Mike Chihak invited me to talk about education on Friday’s Arizona Week. The episode is an instructive look at how the latest budget cuts are going to result in larger class sizes, fewer books and less staff support. I learned something new myself: This new idea of “blended” education that somehow involves spending a few days a week in the classroom and other days learning on the Internet. (David Safier, can you help out, please?)
I’m absolutely sure that schools need to retool for the 21st century, but it’s tough to innovate when you’re struggling to just keep the doors open.
This article appears in Apr 7-13, 2011.

Blended education. It’s the new and untested buzzword, supposedly a way to spend less on education and get more bang for the buck. As I understand it, you combine large group computer lab instruction using packaged curriculum and a few teachers in the room to give individual help with classroom instruction. Whether it’s cheaper or more effective is a big question. Some charters use the computer learning approach, but they aren’t getting great results — except for Carpe Diem in Yuma, but there are serious questions about whether the tests at Carpe Diem are doctored by staff after the students finish. It looks like Huppenthal doesn’t want to find out, because the high test scores reinforce his educational ideology.
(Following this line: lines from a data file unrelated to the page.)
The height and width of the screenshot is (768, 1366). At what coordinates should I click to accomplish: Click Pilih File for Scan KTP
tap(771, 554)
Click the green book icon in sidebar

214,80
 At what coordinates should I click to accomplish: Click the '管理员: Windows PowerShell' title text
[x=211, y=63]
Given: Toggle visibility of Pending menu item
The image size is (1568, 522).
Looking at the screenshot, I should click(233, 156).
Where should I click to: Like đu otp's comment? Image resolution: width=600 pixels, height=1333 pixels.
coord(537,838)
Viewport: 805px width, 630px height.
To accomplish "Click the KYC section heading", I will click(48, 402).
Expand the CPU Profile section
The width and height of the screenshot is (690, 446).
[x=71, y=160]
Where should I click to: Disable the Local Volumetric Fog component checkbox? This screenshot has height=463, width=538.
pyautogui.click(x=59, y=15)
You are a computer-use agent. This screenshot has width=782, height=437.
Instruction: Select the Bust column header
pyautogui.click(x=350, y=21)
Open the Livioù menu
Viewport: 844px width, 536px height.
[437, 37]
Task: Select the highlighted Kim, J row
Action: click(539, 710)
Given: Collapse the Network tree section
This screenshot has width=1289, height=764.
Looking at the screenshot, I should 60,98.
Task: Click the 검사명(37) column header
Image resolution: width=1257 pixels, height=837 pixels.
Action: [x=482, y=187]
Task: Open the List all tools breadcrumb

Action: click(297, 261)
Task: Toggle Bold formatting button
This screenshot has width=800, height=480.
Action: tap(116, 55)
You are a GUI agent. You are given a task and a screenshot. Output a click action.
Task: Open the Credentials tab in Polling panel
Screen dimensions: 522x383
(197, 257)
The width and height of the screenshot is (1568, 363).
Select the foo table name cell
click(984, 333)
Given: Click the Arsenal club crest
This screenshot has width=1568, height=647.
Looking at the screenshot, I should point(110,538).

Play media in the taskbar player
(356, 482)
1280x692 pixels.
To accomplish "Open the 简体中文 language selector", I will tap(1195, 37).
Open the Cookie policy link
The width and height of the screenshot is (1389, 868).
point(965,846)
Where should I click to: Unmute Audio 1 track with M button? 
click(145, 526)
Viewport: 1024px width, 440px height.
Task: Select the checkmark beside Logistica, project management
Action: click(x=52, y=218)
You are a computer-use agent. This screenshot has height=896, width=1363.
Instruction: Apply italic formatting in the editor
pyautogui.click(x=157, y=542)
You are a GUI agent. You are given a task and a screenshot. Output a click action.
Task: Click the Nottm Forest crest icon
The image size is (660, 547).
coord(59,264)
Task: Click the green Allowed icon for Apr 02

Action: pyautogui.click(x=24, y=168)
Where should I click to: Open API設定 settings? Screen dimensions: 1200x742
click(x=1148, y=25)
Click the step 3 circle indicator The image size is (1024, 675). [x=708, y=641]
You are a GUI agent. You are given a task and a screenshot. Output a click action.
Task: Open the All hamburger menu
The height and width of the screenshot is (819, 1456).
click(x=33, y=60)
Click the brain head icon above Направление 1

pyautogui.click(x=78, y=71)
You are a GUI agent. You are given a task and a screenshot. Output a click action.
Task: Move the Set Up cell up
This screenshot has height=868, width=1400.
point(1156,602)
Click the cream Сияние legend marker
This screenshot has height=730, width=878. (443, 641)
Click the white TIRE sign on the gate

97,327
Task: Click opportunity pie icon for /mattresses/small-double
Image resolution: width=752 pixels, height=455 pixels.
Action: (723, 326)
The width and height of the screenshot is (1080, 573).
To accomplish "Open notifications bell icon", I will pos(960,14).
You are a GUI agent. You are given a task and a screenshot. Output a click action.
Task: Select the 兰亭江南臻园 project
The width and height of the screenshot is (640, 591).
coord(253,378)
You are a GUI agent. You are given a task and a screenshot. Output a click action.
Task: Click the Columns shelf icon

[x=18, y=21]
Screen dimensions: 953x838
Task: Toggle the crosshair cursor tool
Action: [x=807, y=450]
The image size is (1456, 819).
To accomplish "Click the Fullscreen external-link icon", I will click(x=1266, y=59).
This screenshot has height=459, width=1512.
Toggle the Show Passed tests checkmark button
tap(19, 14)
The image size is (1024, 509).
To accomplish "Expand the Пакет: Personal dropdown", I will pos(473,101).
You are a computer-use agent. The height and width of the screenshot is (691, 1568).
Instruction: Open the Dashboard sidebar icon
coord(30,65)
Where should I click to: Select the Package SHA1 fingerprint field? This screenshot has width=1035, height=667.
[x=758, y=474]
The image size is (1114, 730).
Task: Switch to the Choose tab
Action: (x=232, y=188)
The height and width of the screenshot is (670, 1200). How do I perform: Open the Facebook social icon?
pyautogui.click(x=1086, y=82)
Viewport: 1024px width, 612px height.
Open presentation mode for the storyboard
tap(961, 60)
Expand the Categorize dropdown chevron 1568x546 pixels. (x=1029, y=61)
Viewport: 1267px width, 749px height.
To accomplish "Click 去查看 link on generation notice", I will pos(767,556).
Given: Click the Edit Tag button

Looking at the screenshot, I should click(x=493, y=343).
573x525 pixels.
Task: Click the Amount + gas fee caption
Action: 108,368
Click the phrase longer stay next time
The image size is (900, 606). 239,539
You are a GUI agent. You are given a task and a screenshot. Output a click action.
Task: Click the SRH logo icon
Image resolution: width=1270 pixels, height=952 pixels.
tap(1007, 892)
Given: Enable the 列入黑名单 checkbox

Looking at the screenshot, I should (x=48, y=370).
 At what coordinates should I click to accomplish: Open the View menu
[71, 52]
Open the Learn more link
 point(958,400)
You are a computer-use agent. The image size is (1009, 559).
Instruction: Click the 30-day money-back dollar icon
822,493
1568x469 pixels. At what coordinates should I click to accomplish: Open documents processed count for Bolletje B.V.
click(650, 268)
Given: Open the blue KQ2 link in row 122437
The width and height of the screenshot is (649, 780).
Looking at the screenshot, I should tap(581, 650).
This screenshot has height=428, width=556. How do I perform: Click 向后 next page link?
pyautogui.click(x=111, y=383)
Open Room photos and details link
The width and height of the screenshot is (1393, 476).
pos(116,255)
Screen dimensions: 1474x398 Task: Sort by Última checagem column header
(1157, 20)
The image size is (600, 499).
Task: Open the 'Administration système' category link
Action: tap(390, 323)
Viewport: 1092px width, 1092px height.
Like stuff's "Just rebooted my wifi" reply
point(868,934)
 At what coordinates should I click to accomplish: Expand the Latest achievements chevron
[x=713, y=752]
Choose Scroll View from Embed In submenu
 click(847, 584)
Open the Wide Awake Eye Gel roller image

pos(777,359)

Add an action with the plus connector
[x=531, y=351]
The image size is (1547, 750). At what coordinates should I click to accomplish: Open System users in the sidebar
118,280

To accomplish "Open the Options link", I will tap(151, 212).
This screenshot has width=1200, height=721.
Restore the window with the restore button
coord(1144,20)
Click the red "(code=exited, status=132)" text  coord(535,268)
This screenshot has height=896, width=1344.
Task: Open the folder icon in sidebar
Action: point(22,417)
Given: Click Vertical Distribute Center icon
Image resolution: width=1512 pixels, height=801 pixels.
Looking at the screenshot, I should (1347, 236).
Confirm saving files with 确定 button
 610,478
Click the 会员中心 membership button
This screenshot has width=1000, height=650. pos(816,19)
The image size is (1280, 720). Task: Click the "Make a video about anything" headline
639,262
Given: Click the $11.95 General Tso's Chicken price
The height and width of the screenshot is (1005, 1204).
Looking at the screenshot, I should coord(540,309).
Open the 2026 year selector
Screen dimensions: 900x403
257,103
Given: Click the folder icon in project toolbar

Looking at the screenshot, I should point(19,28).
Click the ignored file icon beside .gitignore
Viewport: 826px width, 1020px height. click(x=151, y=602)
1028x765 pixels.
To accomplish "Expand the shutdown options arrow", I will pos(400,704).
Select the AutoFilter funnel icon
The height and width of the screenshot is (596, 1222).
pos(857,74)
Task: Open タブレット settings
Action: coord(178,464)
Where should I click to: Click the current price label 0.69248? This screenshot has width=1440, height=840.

Things get more complicated after that, with the proposed “Educational Empowerment Accounts” legislation in the Arizona lege (HB2706, SB 1553) where the idea is to head toward de-schooling and a cafeteria approach to education (an online class here, tutoring there, throw in some home schooling, etc., in a mix-and-match using voucher-like state funding). This is the hot new conservative small-government approach to education.